Batem a porta! Meus verdugos! Não teus heróis que chegam atrasados no nosso amor, no teu martírio e tua ascensão, mas minha Nêmesis, que me querem roubar de tua tão santa presença! Do meu banho em teu tão sacro sangue!
Quem me caboetou? Malditos invejosos, ciumentos do trabalho! Tanto fizemos para apagar as pegadas, as marcas, as maçãs de nosso amor! E ainda assim, me olhavam de lado, me apontavam narizes, me reduziam ao teu capacho, teu miserável, teu esmoler de migalhas de carinho!
Mas quanto mesmo recebi e o tanto que te roubei?
Batem a porta!
Não deixo entrar!
Teu templo, teu santuário, teu altar!
Tudo tão somente meu!
Batem a porta! Arrombam a porta! Não vão entrar!
Não vão!
Vão entrar!
Meu castigo foi unicamente te perder, me prender somente ao teu gosto, ao teu sabor!
Meus carrascos e teus caboetas não me levarão, não me terão!
Horrorizados, espiam com olhos ímpios teu altar! Me apontam dedos armas balas palavras impropérios dejetos!
Minha defesa, meu grito, é estar contigo, meu amor, minha vida! É tua, é tua! Estou contigo! Enfrento meus desafetos, meus monstros, me jogo contra esses iconoclastas, a mesma faca que te imolei no meu fulgor fiel religioso patriótico! Me apontam dedos palavras impropérios dejetos balas armas!
Mas agora me encontro contigo, para sempre unidos uníssonos!
Como assim me rejeitas? Eu que te transfigurei como no Monte Tabor! Como ousas dizer não a mim, teu amante mais fiel?!
Já me disseras não uma vez em vida, mas não agora? Nunca aceitarei este não, jamais aceitaria! Como ousas ainda me rejeitar?
Eu aqui, deitado na rede deste inferno, congelado pelo bafo de mil milhões de demônios, transpassado pela tua rejeição mil bilhões de vezes!

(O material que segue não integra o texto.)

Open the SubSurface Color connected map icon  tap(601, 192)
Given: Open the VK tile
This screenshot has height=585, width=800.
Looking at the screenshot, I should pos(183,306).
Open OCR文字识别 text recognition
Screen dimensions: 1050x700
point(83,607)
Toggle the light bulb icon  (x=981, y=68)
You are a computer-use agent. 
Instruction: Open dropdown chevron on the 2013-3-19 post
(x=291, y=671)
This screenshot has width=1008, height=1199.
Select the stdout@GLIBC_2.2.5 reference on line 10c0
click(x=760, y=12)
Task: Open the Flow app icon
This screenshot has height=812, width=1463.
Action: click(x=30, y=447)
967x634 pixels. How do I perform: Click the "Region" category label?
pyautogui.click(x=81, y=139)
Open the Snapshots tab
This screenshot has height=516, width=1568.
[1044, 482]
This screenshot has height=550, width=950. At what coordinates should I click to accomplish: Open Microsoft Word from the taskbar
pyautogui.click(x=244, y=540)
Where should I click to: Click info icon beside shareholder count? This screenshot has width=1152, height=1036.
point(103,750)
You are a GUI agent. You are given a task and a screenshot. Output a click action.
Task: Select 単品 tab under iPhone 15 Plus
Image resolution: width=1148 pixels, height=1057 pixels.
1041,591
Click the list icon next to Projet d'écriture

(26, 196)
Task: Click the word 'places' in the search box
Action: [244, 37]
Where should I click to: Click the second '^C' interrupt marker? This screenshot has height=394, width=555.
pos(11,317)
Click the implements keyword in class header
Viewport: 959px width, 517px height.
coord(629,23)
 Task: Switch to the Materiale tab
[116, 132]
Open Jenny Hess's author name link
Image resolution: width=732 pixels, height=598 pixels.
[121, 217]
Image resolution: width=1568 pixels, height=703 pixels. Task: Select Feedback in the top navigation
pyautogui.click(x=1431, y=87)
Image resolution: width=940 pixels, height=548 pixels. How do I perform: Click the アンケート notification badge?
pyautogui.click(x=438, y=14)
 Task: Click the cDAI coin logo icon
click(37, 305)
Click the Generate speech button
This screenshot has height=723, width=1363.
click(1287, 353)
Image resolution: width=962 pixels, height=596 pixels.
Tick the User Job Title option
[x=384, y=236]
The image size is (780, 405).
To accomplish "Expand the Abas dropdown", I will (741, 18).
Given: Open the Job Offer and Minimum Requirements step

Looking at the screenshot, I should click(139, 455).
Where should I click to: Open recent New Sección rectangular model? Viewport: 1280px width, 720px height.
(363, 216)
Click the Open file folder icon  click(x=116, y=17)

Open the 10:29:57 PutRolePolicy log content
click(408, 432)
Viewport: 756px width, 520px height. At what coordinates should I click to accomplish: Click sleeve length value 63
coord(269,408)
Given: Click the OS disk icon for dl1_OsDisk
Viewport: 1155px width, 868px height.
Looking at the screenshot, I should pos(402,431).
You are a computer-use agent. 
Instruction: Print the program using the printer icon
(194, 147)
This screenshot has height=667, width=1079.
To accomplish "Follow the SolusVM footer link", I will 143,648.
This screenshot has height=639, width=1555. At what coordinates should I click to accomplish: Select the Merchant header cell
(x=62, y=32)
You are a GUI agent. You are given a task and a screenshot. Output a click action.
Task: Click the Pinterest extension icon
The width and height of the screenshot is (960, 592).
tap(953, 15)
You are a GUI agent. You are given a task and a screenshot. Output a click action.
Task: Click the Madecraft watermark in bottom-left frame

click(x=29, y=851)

Que punição, que horror, que frialdade mais severa!
Meu amor, meu altar, minha divindade, meu Aizen Eros Rudá, minha Freya Oxum Aserá Ísis Ishtar Afrodite, minha tenda de peregrinação, meu doce penar!
Se não te dei a paz em vida, por que recusas meu gozo nesta despedida?
Mas ainda assim, não te levaram de mim, não te resgataram de minhas mãos, de minha navalha de Abrão, meu doce cordeiro!
Mas ainda assim, não me levaram de ti, não me agarraram pelas mãos, não enfrentarei os olhos e línguas maldazes me caluniando, negando meu amor, minha adoração! Não enfrentarei as penas dos homens, não me dirão vejam aquele Caramujo, seu sebo devorou a carne de nossa admiração.
Só Tu viste para além desta casca, mas não Te deixei sair de meus tentáculos! Quebraste esta carapaça dura, vazia e disforme, esta corcunda erigiste, esta verdade expuseste! Mas não viste para além deste corpo mole e flácido, para além de nós, dolichophalóides!
A casa vazia que rompeste, não era a minha solidão.
Não apenas.
A casa vazia que rompeste era de minha alma podre e tenebrosa. Entraste, nume de amor, como luz neste amplidão de vácuo e nada e retiraste daqui o que há de mais distorcido!
Te dei meu amor, te tirei tua existência!
Continuaste em mim, em Espírito Santo, minha Presença Shekhinah! E te levei para o meu inferno, para sempre lembrada a me desprezar!